* [O QUE FAZER]:
**a)** No texto sobre o disco do Barão, quem toca percussão?
**b)** Liste todas as músicas citadas pelo nome no texto sobre o disco do Barão.

* [TEXTO]:
Estou convicto de que em nenhum outro trabalho do BARÃO os solos de Frejat foram tão bons e tão valorizados. O show todo gira em torno dele, o que é realmente ótimo. Completaram o line up do BARÃO para o disco: Dé no baixo, Guto Goffi na batera, Fernando Magalhães na guitarra base e Peninha na percussão.
O álbum abre com as ótimas “Ponto Fraco” e “Carne de Pescoço”, hinos roqueiros instantâneos compostos por Frejat e Cazuza, mas onde a mão do guitarrista imprime uma marca única. Em seguida surgem “Pense e Dance”, com destaque para o show de Peninha na percussão, e “Bete Balanço”, na sua melhor execução ao vivo.
Logo após Frejat anuncia: “Agora vamos aos blues...”... Então entra a densa e magnífica “Não Amo Ninguém”. Um “slow blues” de primeiríssima qualidade, com letra incrivelmente adequada ao ritmo e uma levada perfeita. Todas as influências de Frejat, que esmigalha nessa faixa, aparecem aqui: Hendrix, Jeff Beck, Clapton, Richards...

* [DADOS FORNECIDOS]:
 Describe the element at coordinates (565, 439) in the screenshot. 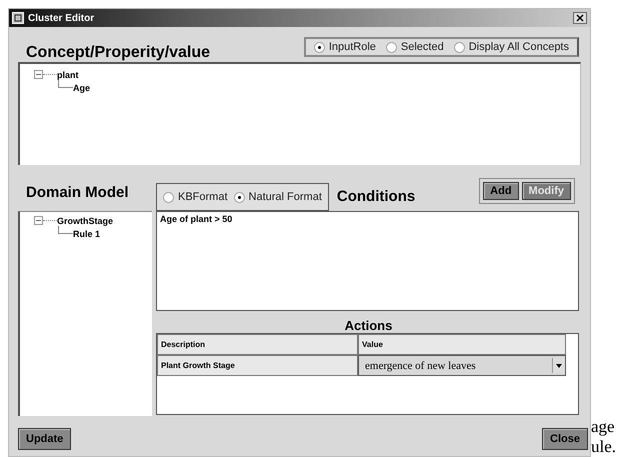

I see `close-button: Close` at that location.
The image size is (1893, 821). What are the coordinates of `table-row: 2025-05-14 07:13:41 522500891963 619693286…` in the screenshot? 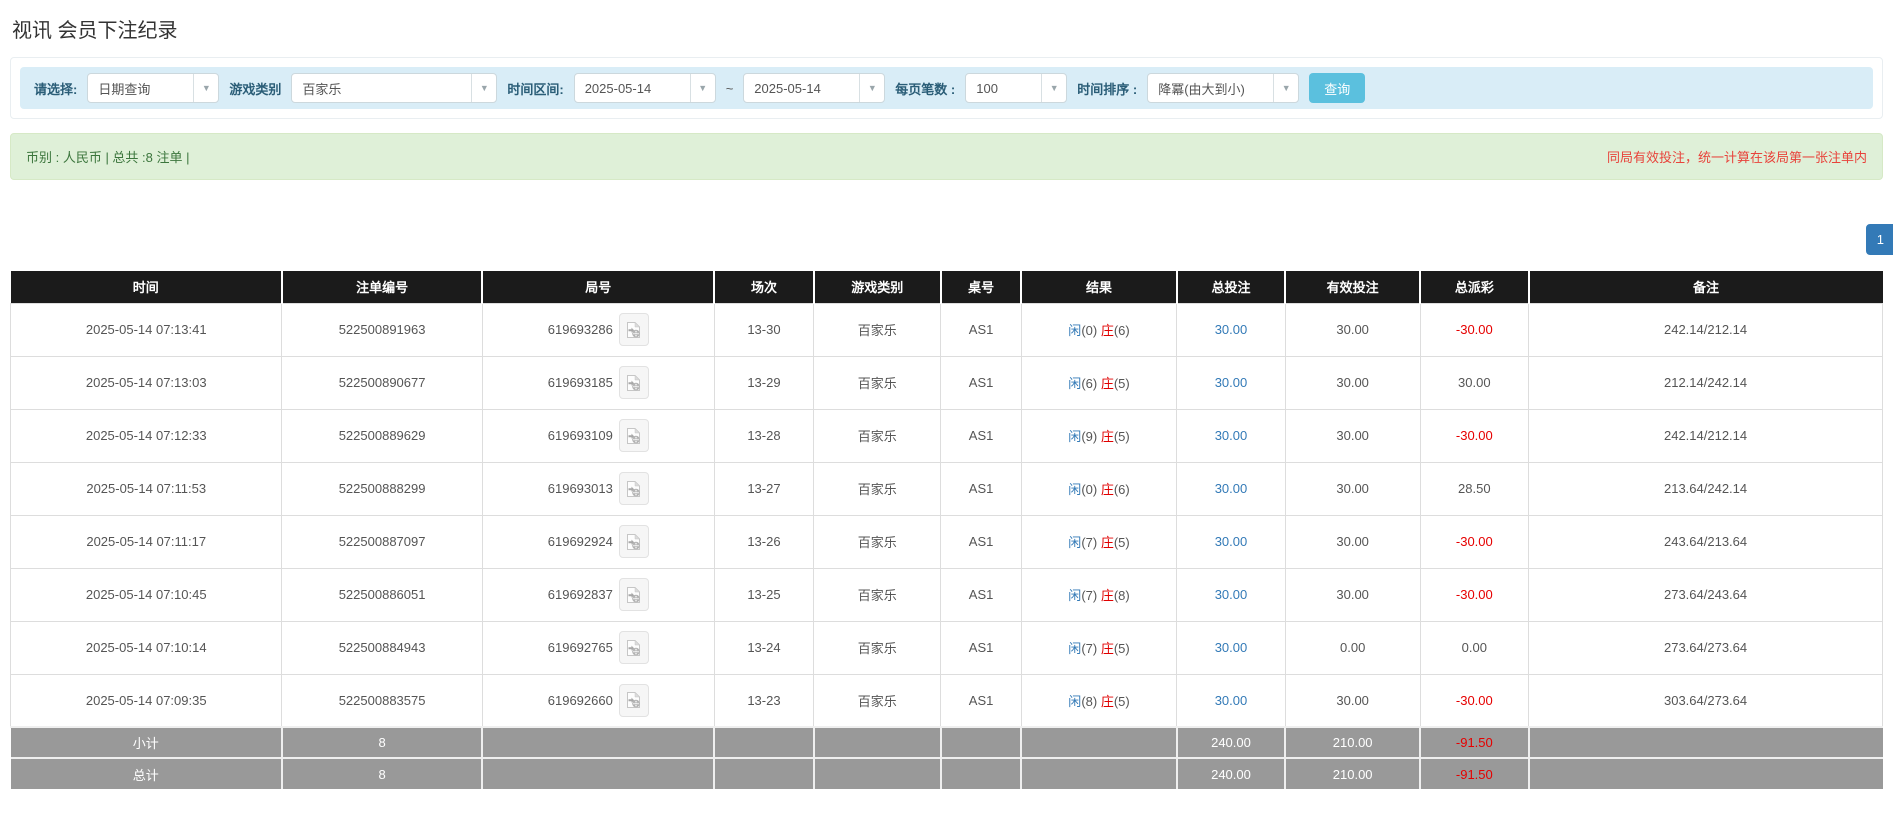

* [RESPOSTAS]:
**a)** Peninha.

**b)** "Ponto Fraco", "Carne de Pescoço", "Pense e Dance", "Bete Balanço" e "Não Amo Ninguém".